Ethel Kennedy, widow of close Glenn ally Robert F. Kennedy, and their son Robert F. Kennedy Jr., were among the mourners present, along with Ohio political leaders including Gov. John Kasich and former Govs. Ted Strickland and Richard Celeste.

The service was preceded by recordings of hymns, arias and popular songs. Some – including Nat King Cole’s “Smile” and Susan Boyle’s version of “Impossible Dream” – nodded to Glenn’s trademark optimism. Others, including “You Are My Sunshine,” “Moon River” and Shirley Jones singing “Goodnight, My Someone” – recalled Glenn’s long love affair with wife, Annie, who survives him.

Their marriage was cited frequently as a source of Glenn’s strength and an inspiration to those who have known and watched the couple for 73 years.

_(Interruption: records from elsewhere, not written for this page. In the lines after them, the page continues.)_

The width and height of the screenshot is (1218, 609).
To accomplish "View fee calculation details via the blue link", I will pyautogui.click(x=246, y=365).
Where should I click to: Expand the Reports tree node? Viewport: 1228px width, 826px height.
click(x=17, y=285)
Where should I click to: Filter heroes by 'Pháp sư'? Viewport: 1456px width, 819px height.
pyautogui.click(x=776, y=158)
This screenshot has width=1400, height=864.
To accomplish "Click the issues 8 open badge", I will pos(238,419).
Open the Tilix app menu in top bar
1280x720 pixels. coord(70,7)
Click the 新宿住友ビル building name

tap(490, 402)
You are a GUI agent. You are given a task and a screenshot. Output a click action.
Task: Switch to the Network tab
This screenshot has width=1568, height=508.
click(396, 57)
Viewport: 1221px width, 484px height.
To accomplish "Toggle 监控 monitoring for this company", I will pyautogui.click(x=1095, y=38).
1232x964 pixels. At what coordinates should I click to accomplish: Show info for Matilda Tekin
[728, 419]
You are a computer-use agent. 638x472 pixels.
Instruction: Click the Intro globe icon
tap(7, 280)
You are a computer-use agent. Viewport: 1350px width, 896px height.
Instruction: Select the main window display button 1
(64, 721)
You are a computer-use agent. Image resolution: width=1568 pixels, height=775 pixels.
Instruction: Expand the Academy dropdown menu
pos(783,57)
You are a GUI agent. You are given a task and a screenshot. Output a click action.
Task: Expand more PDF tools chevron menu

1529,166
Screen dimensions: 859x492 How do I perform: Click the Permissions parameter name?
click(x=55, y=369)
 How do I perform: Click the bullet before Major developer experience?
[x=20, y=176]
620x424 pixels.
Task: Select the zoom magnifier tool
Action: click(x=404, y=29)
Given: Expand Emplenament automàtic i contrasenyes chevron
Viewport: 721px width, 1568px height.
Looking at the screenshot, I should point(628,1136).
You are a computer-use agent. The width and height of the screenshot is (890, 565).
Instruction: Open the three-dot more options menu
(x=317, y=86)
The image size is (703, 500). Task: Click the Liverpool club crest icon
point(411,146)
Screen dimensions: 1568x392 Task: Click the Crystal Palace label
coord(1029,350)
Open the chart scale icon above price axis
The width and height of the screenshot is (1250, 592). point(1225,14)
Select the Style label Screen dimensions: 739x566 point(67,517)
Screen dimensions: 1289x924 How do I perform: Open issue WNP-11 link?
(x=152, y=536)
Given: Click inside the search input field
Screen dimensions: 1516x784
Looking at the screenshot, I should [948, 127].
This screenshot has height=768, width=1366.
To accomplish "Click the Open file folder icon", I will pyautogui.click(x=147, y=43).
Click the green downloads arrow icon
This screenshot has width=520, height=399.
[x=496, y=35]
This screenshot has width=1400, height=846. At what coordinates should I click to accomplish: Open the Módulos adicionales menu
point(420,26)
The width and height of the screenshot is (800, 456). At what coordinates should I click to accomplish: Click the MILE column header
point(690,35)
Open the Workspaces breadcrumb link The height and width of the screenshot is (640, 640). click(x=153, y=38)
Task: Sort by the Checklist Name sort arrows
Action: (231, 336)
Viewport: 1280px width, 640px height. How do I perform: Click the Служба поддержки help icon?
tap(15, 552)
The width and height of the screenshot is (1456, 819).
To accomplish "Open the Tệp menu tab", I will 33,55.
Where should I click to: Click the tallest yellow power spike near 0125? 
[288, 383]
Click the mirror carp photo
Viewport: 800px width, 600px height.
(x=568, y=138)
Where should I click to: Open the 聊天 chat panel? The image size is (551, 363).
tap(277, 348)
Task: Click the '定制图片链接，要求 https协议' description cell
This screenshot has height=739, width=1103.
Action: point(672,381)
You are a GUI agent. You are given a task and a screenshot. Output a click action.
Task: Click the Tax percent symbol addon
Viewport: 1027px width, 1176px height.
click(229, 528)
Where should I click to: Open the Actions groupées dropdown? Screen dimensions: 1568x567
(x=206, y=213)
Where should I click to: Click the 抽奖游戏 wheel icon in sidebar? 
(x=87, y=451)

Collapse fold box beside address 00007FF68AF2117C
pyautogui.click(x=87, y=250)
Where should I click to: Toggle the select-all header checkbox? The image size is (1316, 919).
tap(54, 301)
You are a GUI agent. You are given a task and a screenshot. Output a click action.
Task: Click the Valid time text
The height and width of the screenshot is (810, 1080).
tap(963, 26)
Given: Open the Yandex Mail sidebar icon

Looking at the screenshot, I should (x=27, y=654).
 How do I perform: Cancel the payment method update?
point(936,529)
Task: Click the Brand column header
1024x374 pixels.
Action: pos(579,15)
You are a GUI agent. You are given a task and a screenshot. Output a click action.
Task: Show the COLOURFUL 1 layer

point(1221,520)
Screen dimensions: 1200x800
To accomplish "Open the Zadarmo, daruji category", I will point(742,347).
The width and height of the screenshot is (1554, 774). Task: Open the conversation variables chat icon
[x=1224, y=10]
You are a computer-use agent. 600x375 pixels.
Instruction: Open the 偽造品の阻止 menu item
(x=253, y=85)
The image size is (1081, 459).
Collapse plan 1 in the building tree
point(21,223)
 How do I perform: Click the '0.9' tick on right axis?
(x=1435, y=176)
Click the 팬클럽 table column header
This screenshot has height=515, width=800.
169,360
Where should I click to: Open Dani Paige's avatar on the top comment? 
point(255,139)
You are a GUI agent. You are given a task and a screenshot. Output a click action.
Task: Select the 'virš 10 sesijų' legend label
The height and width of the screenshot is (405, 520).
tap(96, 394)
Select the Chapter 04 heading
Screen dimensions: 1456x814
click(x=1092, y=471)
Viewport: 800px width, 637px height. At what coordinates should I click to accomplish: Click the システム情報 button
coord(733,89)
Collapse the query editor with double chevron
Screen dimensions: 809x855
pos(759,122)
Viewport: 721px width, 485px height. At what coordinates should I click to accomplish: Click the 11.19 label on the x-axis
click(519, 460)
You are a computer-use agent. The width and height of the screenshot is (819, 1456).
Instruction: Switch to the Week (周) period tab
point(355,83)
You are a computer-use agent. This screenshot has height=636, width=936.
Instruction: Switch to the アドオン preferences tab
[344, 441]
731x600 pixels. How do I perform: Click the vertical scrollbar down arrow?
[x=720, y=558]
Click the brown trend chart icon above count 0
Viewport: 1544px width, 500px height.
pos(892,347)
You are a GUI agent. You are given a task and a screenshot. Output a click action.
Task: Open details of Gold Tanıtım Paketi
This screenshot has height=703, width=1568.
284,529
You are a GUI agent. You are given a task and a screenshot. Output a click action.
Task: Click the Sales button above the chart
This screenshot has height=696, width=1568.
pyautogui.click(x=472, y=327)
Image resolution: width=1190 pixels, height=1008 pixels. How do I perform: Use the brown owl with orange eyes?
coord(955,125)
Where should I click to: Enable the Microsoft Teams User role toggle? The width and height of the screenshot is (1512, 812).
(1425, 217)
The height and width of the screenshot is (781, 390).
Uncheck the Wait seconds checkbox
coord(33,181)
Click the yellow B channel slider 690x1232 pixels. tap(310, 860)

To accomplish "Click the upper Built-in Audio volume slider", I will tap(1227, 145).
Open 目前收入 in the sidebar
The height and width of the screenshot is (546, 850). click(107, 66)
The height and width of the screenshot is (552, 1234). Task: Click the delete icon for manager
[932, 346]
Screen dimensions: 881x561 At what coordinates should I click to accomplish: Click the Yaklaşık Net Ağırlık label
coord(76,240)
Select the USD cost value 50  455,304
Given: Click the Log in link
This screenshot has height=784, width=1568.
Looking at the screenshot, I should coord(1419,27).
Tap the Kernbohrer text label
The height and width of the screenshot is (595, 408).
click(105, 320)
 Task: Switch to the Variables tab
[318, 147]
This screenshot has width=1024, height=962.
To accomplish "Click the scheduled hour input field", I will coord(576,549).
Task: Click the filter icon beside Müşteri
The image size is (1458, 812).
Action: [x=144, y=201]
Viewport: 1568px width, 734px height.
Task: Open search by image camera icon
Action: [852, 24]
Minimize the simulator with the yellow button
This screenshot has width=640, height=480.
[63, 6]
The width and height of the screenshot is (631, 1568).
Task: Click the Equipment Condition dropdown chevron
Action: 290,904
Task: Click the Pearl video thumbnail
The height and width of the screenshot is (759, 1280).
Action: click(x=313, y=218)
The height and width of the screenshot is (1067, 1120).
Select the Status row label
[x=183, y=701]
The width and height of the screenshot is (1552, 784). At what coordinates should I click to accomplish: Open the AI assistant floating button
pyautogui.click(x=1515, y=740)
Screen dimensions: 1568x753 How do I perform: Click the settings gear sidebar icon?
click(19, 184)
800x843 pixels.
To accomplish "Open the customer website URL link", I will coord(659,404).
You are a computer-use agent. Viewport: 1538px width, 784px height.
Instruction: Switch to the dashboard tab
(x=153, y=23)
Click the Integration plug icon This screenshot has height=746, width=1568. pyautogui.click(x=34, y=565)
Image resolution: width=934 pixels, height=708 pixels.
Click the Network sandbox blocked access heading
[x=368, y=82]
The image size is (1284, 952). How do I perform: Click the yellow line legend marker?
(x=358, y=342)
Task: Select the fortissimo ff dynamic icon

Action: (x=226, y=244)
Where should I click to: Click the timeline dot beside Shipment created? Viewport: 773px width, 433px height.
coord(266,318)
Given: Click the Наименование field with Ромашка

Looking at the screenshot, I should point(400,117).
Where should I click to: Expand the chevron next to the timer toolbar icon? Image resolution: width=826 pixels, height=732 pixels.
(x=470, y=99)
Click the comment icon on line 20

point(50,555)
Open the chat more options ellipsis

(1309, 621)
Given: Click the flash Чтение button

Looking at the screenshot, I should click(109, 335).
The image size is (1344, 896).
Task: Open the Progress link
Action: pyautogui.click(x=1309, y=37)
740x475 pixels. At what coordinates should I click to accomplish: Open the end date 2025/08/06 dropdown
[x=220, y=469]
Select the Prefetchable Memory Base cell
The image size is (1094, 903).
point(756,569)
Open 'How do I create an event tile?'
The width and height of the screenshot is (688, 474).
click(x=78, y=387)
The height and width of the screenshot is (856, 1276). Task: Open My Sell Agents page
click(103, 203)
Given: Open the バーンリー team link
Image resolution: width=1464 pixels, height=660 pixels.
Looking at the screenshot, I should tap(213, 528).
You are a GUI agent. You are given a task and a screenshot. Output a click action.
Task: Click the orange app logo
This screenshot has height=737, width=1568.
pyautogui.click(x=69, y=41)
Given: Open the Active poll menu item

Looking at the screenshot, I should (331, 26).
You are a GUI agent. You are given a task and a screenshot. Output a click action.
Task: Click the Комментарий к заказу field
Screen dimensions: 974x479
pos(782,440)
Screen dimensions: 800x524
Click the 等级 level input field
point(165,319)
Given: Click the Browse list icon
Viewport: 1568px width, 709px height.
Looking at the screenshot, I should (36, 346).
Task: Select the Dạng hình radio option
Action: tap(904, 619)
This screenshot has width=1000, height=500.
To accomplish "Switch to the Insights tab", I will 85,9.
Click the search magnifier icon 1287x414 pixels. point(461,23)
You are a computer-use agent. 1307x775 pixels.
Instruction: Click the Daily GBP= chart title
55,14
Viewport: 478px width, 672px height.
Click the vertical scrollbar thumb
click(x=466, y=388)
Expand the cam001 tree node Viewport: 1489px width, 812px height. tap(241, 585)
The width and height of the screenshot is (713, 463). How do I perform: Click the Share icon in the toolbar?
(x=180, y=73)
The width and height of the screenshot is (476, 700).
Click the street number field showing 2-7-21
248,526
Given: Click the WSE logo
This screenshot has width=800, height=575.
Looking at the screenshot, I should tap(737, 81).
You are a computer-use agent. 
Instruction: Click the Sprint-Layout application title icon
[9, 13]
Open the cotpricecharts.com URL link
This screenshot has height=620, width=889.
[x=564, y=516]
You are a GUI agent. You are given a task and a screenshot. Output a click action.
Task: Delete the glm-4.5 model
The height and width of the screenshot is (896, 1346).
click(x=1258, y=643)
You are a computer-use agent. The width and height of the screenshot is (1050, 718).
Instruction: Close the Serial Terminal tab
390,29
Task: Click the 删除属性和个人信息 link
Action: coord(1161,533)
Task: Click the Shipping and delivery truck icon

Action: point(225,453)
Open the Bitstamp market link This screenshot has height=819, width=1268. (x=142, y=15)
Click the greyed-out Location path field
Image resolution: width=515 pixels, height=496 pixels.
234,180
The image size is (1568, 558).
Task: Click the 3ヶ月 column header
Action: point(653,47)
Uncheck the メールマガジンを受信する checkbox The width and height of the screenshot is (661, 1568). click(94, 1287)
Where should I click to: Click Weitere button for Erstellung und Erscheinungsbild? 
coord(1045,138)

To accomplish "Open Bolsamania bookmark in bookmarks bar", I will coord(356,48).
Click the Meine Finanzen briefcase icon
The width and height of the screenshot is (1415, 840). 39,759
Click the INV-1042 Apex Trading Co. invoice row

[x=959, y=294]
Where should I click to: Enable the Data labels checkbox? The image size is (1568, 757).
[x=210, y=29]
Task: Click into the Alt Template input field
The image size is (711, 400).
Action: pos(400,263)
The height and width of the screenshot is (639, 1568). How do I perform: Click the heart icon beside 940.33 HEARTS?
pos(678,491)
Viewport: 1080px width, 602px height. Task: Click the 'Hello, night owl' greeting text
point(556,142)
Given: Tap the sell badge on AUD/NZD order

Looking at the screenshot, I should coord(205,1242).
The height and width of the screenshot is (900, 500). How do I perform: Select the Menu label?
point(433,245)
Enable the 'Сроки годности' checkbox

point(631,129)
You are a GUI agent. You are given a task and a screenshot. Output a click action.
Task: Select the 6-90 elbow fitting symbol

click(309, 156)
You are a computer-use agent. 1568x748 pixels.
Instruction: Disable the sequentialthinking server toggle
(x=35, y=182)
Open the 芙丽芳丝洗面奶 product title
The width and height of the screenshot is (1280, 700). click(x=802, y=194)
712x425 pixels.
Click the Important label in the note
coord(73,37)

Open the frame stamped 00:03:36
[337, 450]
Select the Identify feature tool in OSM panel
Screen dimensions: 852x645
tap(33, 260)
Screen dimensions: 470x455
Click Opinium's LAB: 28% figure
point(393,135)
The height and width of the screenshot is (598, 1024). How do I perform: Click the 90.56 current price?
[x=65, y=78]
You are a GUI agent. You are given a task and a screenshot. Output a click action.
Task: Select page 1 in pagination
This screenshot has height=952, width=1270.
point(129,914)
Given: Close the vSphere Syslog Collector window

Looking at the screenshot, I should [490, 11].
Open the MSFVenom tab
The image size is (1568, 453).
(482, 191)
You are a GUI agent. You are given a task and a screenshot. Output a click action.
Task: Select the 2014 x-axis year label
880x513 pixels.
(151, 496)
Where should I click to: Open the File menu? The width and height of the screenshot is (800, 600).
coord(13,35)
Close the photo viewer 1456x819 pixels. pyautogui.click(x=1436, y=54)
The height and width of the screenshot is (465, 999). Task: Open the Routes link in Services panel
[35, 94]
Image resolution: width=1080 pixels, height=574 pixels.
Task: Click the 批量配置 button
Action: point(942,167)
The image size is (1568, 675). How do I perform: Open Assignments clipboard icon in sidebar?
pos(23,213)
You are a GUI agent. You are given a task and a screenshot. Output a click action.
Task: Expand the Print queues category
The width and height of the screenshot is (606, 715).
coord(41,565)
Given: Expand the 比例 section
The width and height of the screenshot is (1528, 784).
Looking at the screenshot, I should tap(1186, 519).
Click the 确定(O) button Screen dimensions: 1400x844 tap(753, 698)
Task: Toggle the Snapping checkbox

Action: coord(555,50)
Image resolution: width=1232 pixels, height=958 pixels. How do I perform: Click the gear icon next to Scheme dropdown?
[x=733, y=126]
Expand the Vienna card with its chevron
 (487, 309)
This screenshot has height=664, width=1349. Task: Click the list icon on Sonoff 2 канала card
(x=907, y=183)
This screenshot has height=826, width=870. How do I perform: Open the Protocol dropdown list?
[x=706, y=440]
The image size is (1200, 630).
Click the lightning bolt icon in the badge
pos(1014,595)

U.S. Sen. Sherrod Brown, a fellow Democrat who first met Glenn when he was an Eagle Scout, called Glenn “an FDR Democrat” who believed in the power of government and importance of public service – through his military and space career and his time in the Senate.

“He was a work horse, never a show horse,” Brown said. “He labored over the details of non-proliferation and environmental cleanup of nuclear disposal sites, grunt work to some, but John was content to spend his time not on collecting instant headlines but achieving lasting results that would leave the world better than he had found it.”

Brown’s wife, journalist Connie Schultz, recalled his tenderness when their grandson was curious about how astronauts urinate in space. She saw it as example for the nation.

“If American icon John Glenn could take the time to treat a child with such respect, surely we can find the time to listen to one another,” she said.